VAL L I AP PA L AK S H M AN A N
L AK S H M AN @ O U . E D U
METR 5970
Automated Analysis of Spatial
Grids
What’s this course about?
Provides a foundation in topics of digital image processing and data
mining as applied to geospatial datasets
Devise and implement automated techniques to extract information
from spatial grids
Example grids that we’ll use in this course:
Population density grid
Objectively analyzed precipitation grid
Satellite infrared (11-micron) channel
Ground-based radar reflectivity image
Reanalysis data (AI 2014 competition)
http://ai.metr.ou.edu/contest/
Hours
3 credit hours per week = 120 min
Class meets Tues and Thurs 3.15pm to 4.30pm (w/5 min break)
NWC 5820
Office hours at NWC 4457 on Fridays 3pm-5pm
Feel free to drop in to my office on other afternoons
Or make an appointment via email
Textbook and slides
You can download the PDF free
Make sure you are on OU (or other university) network
www.springer.com/engineering/signals/book/978-94-007-4074-7
Can also order paper copy for $25
Have to be on OU network
The textbook is targeted toward practitioners
Does not get into much of the theory
For our graduate-level course, we will supplement it with journal papers
All my slides will be placed online by the time the class starts:
http://cimms.ou.edu/~lakshman/
Supplementary Material
You will be expected to look up any necessary information in academic
journals and in readily available sources such as maps. Most papers
can be obtained free from the journal websites if you are on an OU
network.
Majority of your learning will happen through reading, programming and
experimentation. Class work and homework are meant to get you
thinking and are an integral part of this course.
Office hours are exclusively for discussion of ideas/concepts. Do not
bring code that needs to be debugged.
Grading policy
Undergraduate students: course grade will be based on five lab
assignments (80%) and an exam (20%).
Graduate students: course grade will be based on six lab assignments
(60%), an exam (20%) and a term project (20%).
Letter grades are based on absolute points and will not be curved: A
(>= 90%), B (>= 80%), C (>= 70%), D (>= 60%), F (< 60%).
Each lab assignment and term project is graded on a scale of 10
points. Late submissions are subject to a penalty of 2 points off per day.
No credits will be given for assignments or projects that are late for
more than 5 days, unless granted prior permissions.
Exams and Reports
The exam will cover concepts covered in the class; the exact format of the exam (multiple-choice/short-answer/computer-project etc.) is subject to change.
The topic of the term project (graduate students only) will be chosen by the student and approved by the instructor; the term project sometime after the mid-point of the semester.
You will have to present your work as a 12-minute talk
All work should be submitted digitally (learn.ou.edu).
Reports should follow the format of conference papers of either the American Meteorological Society (AMS) or the IEEE and be in PDF (Microsoft Word, Powerpoint, etc. are not acceptable).
Extra credit homework
I’ll assign more than six homework assignments
I will take the best 5/6 to compute your homework grade
i.e. “extra-credit” homeworks can be used to replace/make-up any
mandatory homework
I strongly recommend that you do them all, as this is the best way to
learn the subject
Graduate students can also use extra-credit homework as the starting
point for your term projects
Have to talk to me first to make sure scope is reasonable
Undergraduates can do a term project for makeup/extra credit
Classes have a heavy hands-on component
You can use the meteorology computer lab or your laptop
If you need specific software in the computer lab, let me know
My examples will use Eclipse and Java
The textbook comes with example code; you can use it as a guide,
but you should attempt to implement it yourself
Alternate software (IDL, Python, Matlab, C++, etc.) and hardware
(your own laptop) are allowed: pick a tool/language that supports
arrays, data structures, display capability
Bring your laptop to class if you are using it
If the homework task (e.g. map projection, object identification,
smoothing, etc.) is a built-in library function, you should not use that
library function; instead, you should implement it yourself Did I mention that I will not help you debug your code?

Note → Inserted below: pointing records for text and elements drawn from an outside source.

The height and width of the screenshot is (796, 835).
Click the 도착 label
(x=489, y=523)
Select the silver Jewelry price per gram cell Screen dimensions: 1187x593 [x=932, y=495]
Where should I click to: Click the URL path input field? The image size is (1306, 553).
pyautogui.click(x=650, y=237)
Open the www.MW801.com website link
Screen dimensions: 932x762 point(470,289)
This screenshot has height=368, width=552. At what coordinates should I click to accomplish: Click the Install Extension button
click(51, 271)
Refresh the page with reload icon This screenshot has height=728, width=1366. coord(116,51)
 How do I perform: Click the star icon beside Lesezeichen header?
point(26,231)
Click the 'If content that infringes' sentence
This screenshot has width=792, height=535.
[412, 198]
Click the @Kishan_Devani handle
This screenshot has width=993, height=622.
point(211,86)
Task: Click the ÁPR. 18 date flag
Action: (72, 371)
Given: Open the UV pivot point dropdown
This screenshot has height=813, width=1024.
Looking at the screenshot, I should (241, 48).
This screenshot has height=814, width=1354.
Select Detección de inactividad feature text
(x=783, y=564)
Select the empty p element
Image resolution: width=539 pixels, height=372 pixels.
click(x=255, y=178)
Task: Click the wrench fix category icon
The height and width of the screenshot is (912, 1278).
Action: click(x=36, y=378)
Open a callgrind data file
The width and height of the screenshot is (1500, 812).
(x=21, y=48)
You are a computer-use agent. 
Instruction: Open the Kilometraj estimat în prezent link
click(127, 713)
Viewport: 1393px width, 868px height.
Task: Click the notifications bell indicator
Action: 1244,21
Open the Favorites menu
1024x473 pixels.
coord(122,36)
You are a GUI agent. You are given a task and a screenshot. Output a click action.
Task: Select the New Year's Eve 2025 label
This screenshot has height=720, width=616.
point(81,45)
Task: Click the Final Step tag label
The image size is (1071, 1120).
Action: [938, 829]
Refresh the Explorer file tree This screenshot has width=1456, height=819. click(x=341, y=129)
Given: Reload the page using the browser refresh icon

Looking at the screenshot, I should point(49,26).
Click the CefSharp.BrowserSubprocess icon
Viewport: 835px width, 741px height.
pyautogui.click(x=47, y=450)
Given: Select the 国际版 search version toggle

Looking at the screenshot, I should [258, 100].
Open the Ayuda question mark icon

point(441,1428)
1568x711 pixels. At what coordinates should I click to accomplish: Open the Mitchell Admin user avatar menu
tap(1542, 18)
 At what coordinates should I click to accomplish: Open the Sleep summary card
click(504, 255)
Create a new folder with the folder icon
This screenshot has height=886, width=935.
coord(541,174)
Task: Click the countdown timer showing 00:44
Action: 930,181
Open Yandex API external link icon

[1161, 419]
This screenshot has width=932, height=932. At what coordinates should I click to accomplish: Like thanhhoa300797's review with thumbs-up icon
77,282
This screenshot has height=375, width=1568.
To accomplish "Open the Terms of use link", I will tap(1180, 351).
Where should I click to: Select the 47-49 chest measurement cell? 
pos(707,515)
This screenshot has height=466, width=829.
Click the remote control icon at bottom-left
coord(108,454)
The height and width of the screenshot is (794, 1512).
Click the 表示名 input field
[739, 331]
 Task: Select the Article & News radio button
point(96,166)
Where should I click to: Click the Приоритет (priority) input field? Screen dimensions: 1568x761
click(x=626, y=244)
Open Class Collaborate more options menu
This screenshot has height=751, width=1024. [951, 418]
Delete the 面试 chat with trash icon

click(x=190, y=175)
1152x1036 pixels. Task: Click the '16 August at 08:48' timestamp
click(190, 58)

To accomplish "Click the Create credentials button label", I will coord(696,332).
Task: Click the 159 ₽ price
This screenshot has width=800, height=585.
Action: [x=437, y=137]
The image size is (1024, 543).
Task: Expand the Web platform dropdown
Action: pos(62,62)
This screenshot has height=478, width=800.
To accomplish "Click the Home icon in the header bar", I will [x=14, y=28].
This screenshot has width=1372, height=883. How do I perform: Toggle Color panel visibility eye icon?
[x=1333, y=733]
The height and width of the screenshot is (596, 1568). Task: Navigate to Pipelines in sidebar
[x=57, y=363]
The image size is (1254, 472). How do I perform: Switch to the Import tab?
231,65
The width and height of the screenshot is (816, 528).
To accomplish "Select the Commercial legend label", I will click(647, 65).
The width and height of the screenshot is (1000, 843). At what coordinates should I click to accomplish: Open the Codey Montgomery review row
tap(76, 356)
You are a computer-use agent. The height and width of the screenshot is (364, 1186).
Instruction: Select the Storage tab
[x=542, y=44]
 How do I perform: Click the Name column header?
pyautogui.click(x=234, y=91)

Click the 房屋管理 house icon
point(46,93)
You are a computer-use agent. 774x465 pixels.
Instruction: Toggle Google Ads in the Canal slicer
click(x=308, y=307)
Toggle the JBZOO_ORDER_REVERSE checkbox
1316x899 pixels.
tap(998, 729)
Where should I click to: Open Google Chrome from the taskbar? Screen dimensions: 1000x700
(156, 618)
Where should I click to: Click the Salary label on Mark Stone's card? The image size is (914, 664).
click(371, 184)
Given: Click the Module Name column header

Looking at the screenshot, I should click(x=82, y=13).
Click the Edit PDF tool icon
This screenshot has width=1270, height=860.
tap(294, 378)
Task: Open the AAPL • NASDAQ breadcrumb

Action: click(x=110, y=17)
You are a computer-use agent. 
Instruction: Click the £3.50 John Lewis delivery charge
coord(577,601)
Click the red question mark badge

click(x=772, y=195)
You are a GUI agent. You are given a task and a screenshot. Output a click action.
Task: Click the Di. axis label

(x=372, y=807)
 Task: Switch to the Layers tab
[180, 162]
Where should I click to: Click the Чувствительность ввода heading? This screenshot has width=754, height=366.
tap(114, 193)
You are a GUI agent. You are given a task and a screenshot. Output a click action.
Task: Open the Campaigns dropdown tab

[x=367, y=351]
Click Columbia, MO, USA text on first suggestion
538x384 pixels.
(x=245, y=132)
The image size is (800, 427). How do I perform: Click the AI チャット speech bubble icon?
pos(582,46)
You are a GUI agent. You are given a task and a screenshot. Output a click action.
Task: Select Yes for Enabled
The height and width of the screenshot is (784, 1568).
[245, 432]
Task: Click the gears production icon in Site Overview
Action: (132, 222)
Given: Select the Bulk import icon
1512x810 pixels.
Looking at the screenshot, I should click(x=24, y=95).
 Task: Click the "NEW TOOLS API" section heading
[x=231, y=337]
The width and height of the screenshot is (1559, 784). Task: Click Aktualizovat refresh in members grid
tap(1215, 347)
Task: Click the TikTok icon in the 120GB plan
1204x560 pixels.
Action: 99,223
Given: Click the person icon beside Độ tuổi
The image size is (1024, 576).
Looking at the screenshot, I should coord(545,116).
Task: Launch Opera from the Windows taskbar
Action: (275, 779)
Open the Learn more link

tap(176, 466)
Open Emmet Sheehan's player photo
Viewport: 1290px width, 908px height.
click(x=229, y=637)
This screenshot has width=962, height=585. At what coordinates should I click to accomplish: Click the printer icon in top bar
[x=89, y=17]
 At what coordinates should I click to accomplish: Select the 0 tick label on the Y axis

Organize assignments so that you have intermediate outputs. You will not receive any credit for partial code, only for partial outputs.
Integrity
Each student in this course is expected to abide by Academic Integrity
You are encouraged to study together and to discuss information and
concepts covered in lecture and the sections with other students. You
can give "consulting" help to or receive "consulting" help from such
students on lab assignments or activities.
However, this permissible cooperation should never involve one
student having possession of a copy of all or part of work done by
someone else.
Accommodations
Any student in this course who has a disability that may prevent him or
her from fully demonstrating his or her abilities should contact the
instructor personally as soon as possible so accommodations can be
made to ensure full participation and facilitate your educational
opportunities.
It is the policy of the University to excuse absences of students that
result from religious observations and to provide without penalty for the
rescheduling of examinations and additional required class work that
may fall on religious holidays.
Why Geography?
Geography a very good way to tie together disparate data sets
Suppose you have two datasets:
Location of fire hydrants
Population density
How would you answer:
Are there clusters of population too far away from a fire hydrant?
Is a fire hydrant required to support too many people?
Answers to both questions rely on the two data sets being tied together
by location
GIS
Geographic Information Systems (GIS) is the term for software that
allows one to tie together geographical data sets so as to carry out
spatial analyses.
Database capable of storing data that describes places on earth
Operation that makes use of geographic coordinates
What is a spatial operation?
What spatial operations are required for hydrant example?
Can you provide an instance of a non-spatial operation?
GIS are interactive
Off-the-shelf GIS, such as ESRI’s ArcInfo, are commonly used to
answer spatial queries in an interactive manner
In Scotland, it is permissible to camp without permission on any public
hill land as long as you are 100m from a road
What are the datasets you might need to address this with GIS?
What are the spatial operations you might perform?
How would you obtain the answer?
Problem with interactivity
The last step in Scotland camping problem is to visually inspect where
there is public hill land outside a 100m buffer drawn around roads
Human interaction does not scale very well
Workable if analyzing data for a single town or at a single time
Human interaction does not scale to “Big Data”
Data sets are not static, but dynamic: you get new data to analyze
every few minutes (e.g: weather)
Data sets are large and cover more than just a single town
Aim of course
The aim of this course is to describe techniques to carry out analyses
of spatial data sets, specifically gridded data sets, automatically i.e.
without human intervention.
Human intervention will be required when you create the algorithm to
analyze the data, of course, but once created, the algorithm can be
applied automatically to large or to dynamic data sets without constant
human supervision.
Why spatial grids?
Lots of data are geospatial
Remotely sensed weather data
Point observations collected at fine enough resolution
Provides a natural framework to integrate data from multiple sources
Data quantities can be tremendous
As quantity of data increases, manual analysis no longer possible
WSR-88D weather radar data from just the Southern Region of the
US amounts to an average of 480KB per second compressed i.e.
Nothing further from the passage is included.